So, just 50 years to reach your goals. (If they don't change along the way). That's promising.


----------



## ChuckReburn (Dec 17, 2013)

I had the pleasure of listening to Daniel Weaver of BeeWeaver Apiaries speak Monday night on queen breeding and selecting for specific traits.

Working towards varroa tolerance he started with 2,000 hives and lost all but 52. After 3 years of breeding and no real progress, he came to the realization that a good portion of the initial colonies had simply escaped infestation and had no tolerance. Leveraging that knowledge, he felt they gained traction at year 5. He did say that an early decision to use indicators like DWV as a proxy paid off. Scientists at the time told him he was attempting the equivalent of "breeding sheep to be tolerant of wolves." 20 years, thousands of hives and 4 generations of breeding knowledge.

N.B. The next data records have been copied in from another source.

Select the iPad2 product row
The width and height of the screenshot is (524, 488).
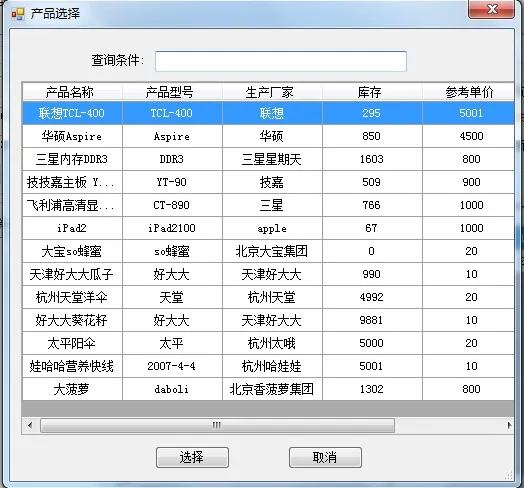pos(268,228)
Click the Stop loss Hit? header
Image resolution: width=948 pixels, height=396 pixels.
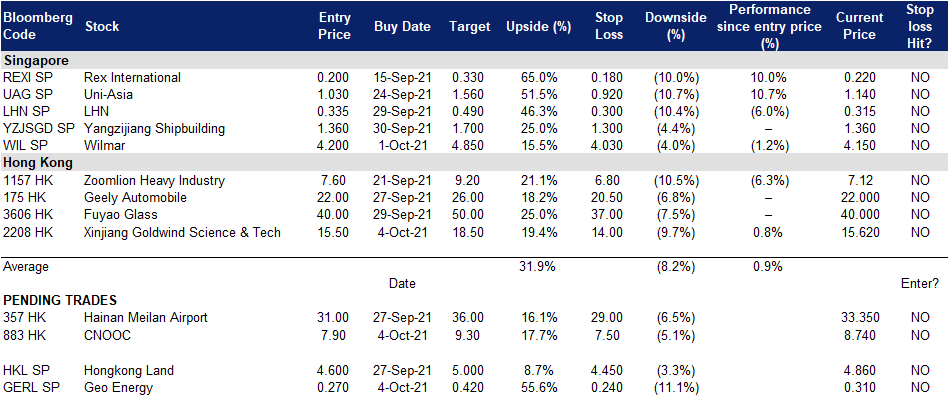pyautogui.click(x=919, y=26)
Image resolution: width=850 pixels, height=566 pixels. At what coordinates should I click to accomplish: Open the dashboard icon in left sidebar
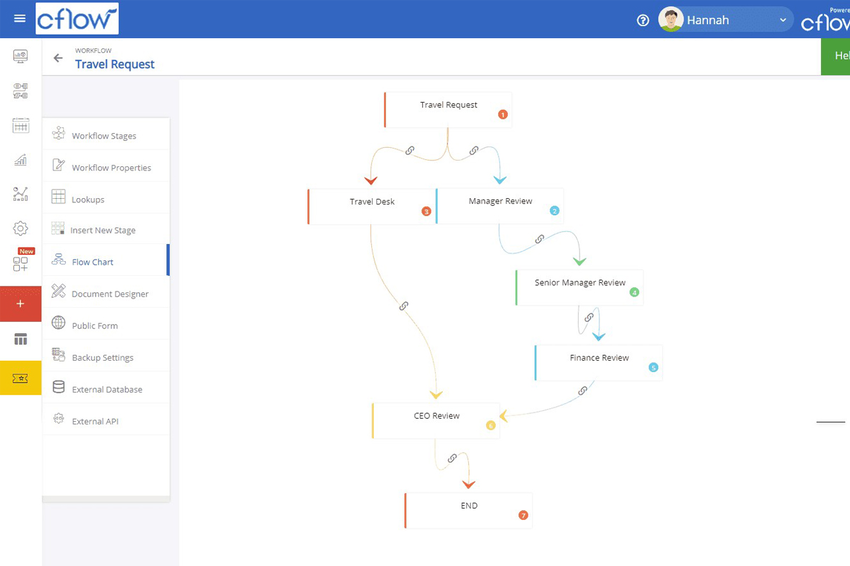[x=20, y=57]
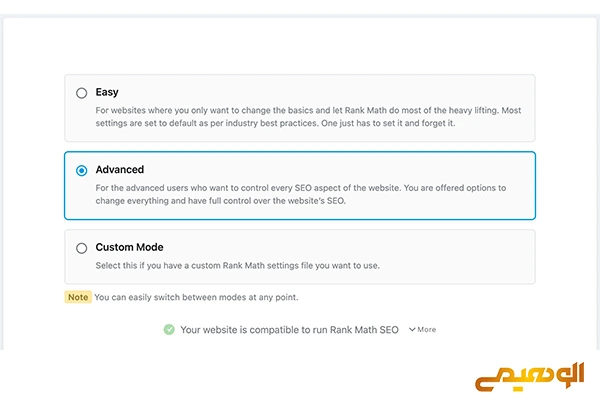Click the Advanced mode description paragraph

[x=301, y=194]
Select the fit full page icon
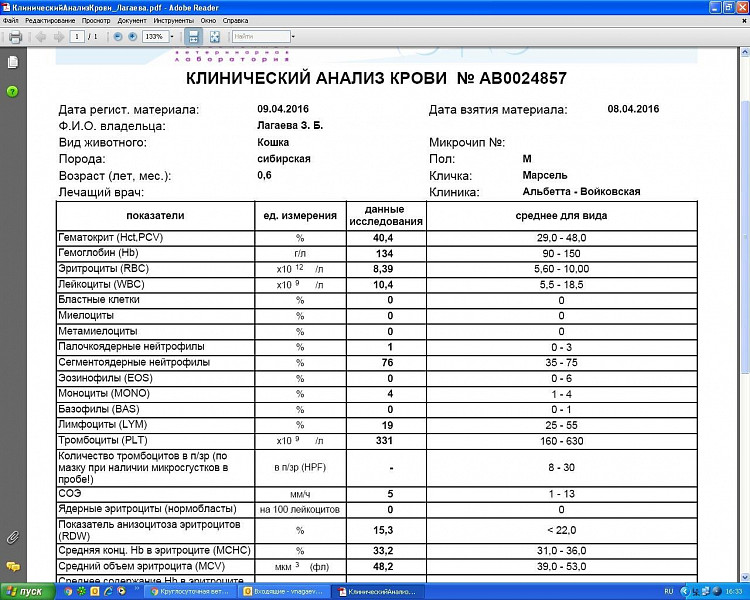 [x=215, y=36]
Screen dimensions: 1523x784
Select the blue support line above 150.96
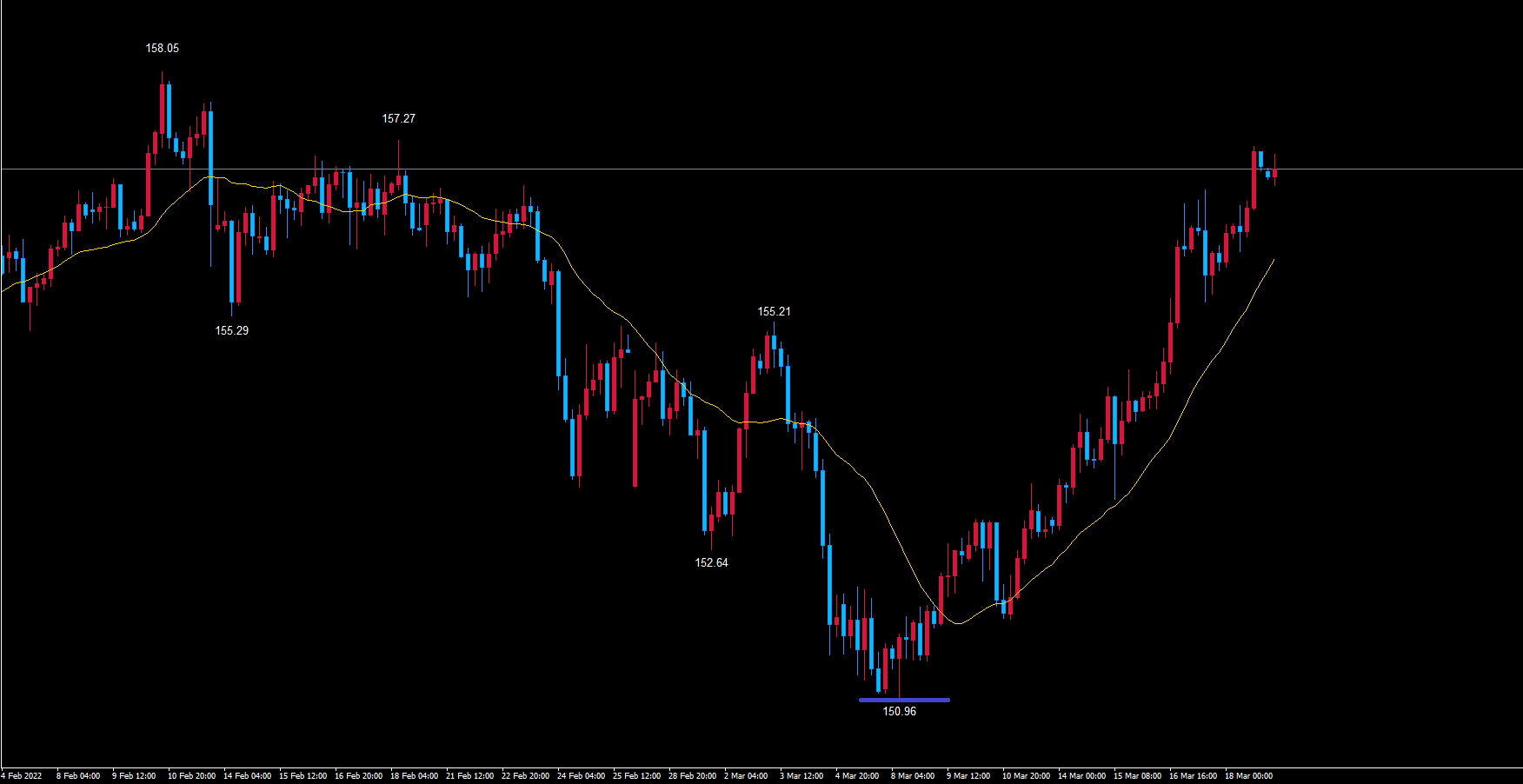click(904, 700)
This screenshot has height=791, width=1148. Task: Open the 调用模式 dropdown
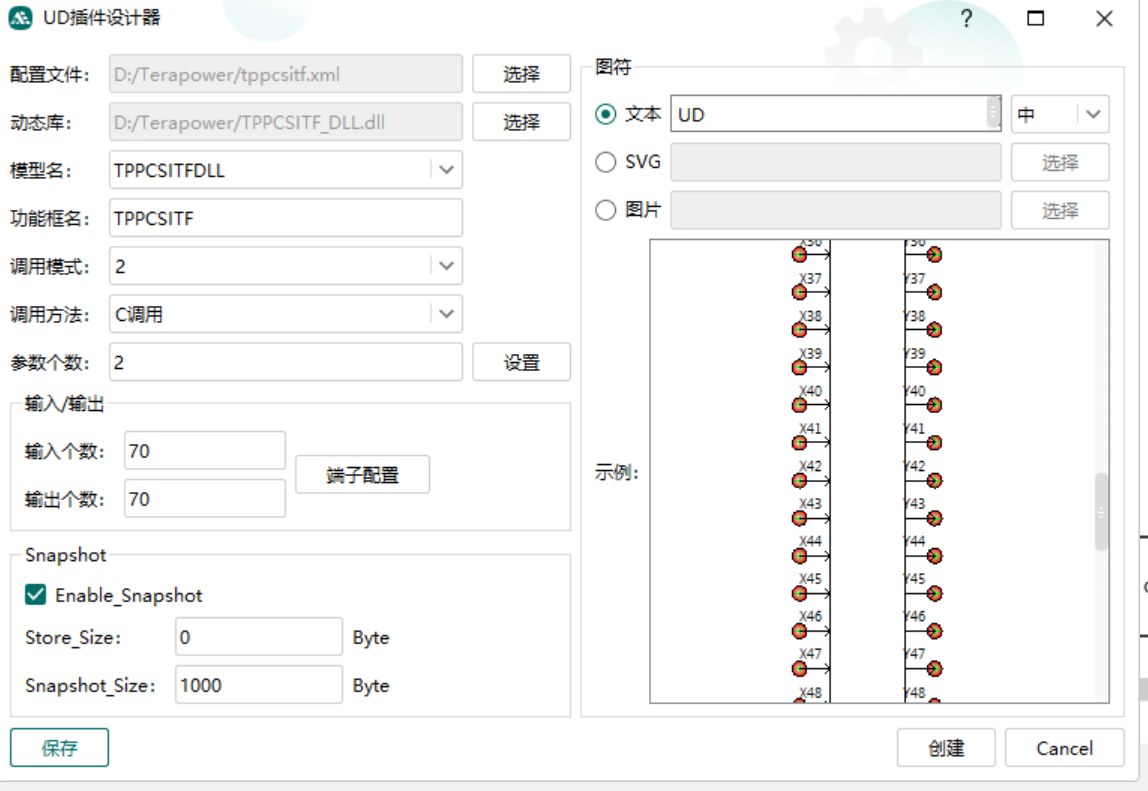pos(446,266)
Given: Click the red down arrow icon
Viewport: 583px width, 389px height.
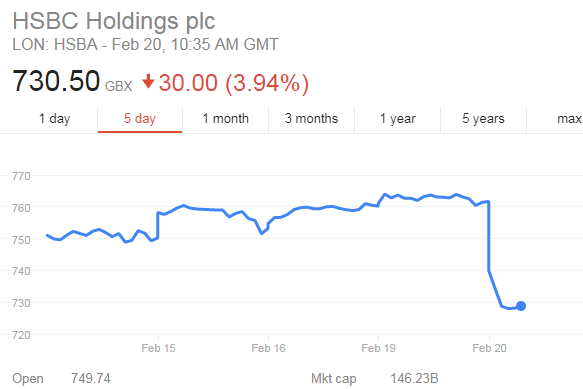Looking at the screenshot, I should 148,81.
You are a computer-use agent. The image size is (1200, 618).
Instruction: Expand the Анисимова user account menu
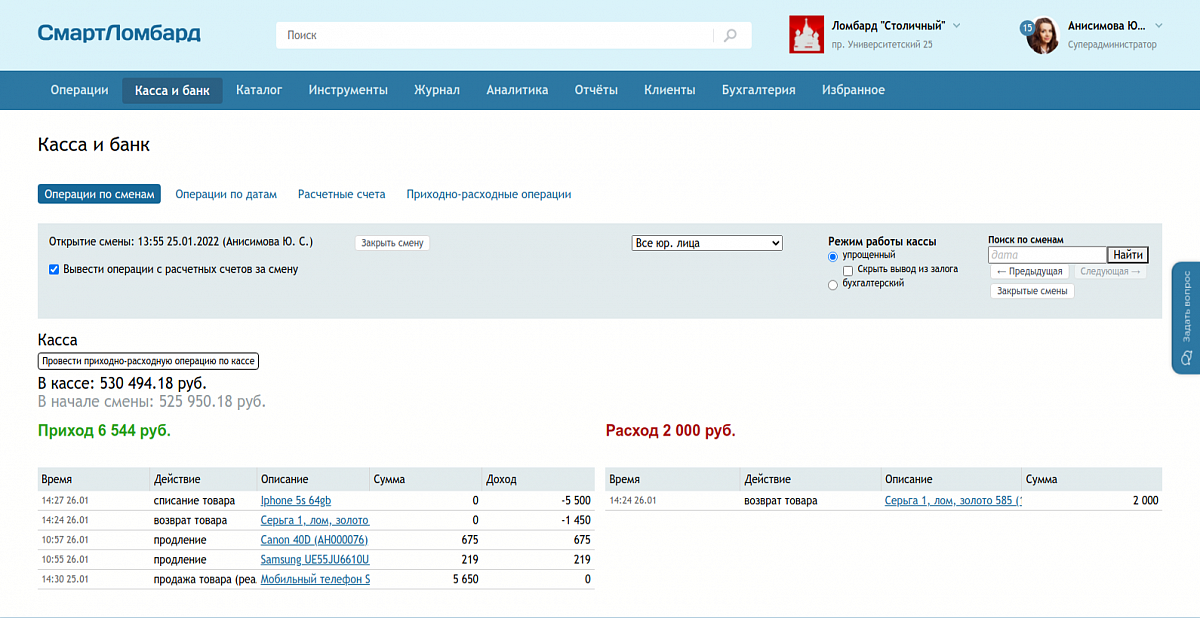1159,25
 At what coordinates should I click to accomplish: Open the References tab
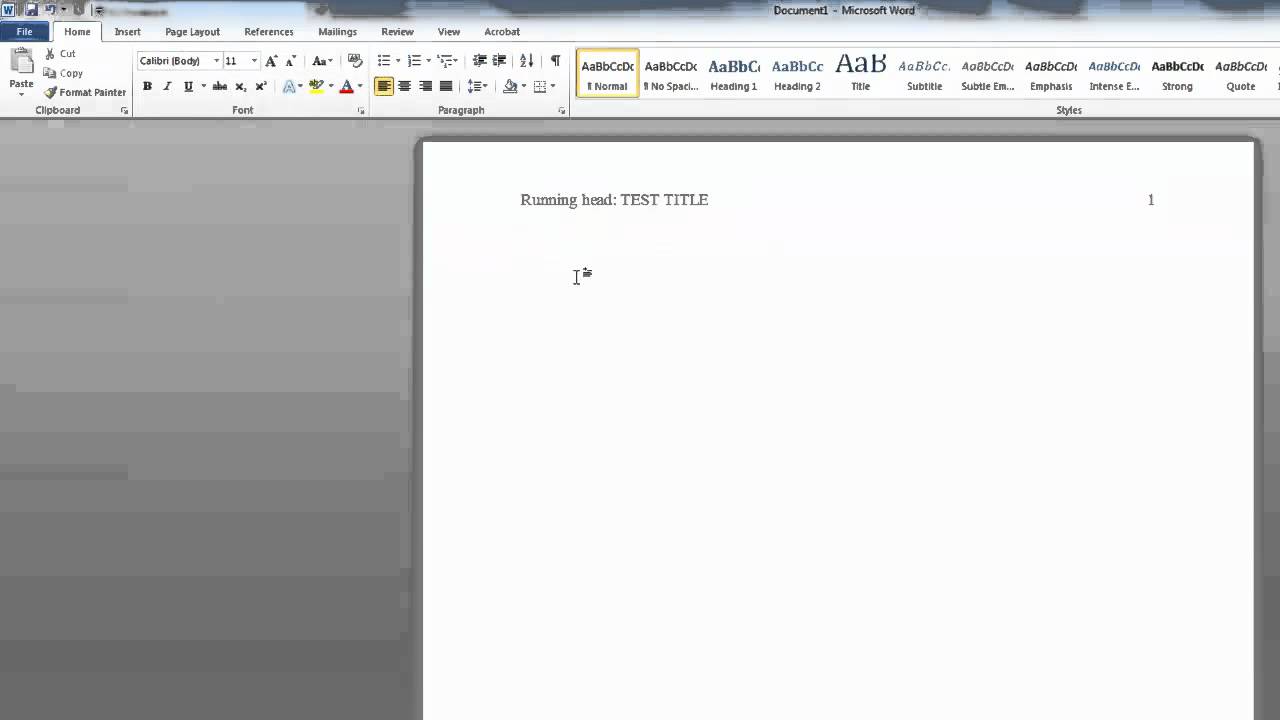(x=269, y=32)
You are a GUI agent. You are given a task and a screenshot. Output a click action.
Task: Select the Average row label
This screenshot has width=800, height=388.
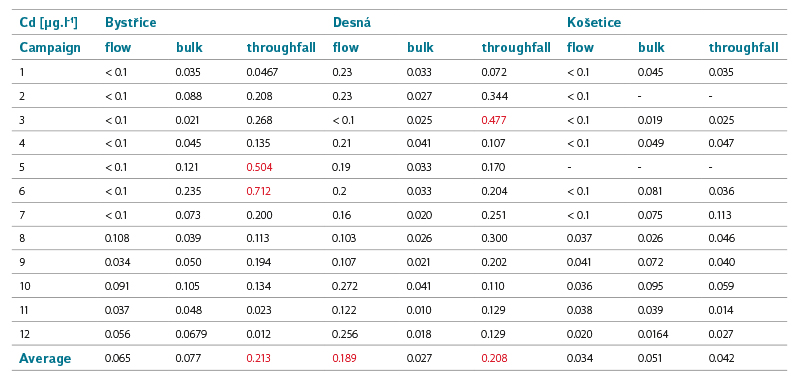[45, 358]
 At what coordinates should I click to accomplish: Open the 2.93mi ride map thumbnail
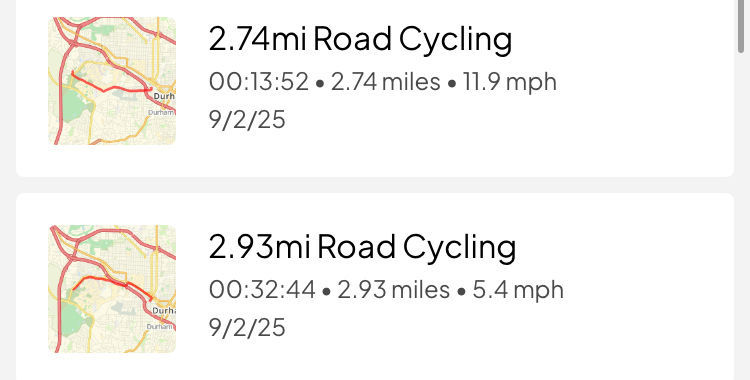[112, 289]
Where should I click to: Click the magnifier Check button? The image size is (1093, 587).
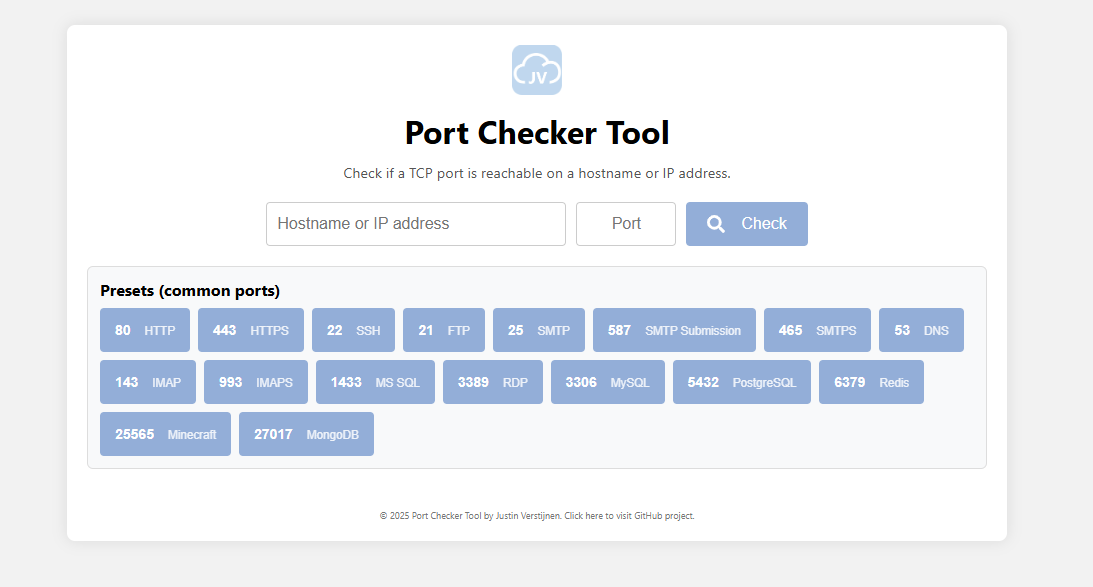click(746, 224)

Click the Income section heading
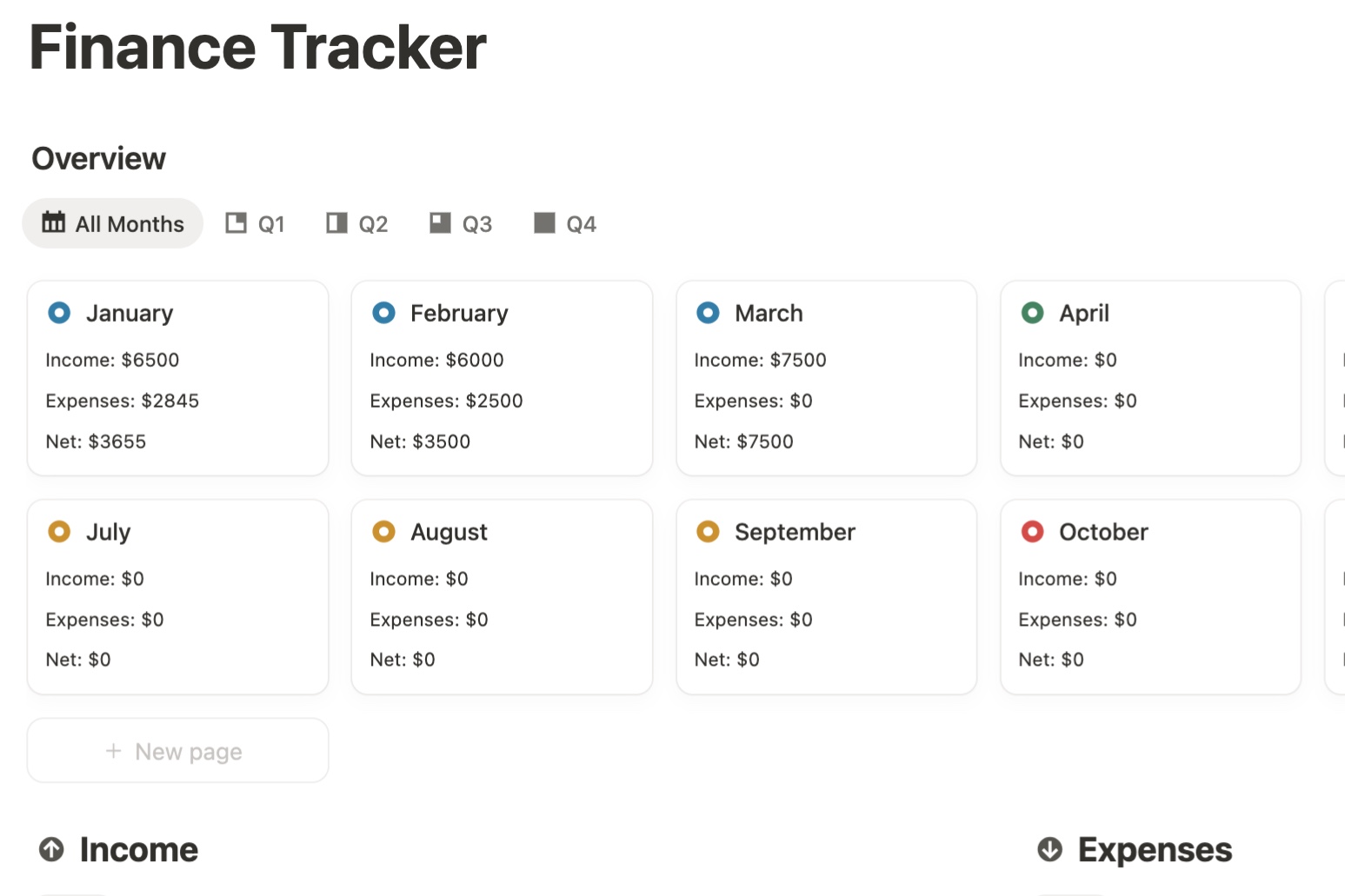(139, 850)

For the wannabe queen breeders he offered some suggestions - in particular, focus on a single trait first, then add in additional traits. Texas bees are likely hotter than northern bees - We run a lot of BeeWeaver queens (and I know their reputation for sometimes being hot) and use them routinely to requeen feral bees that are unworkable. My wife talked about wanting to breed the "gentlest bees in town" - he suggested the importance of using a repeatable scientific method to select for the trait and offered using a metronome with a black swatch of cloth in front of a hive - rap the hive a few times with a hive tool and count the number of guards that attack within a time interval. 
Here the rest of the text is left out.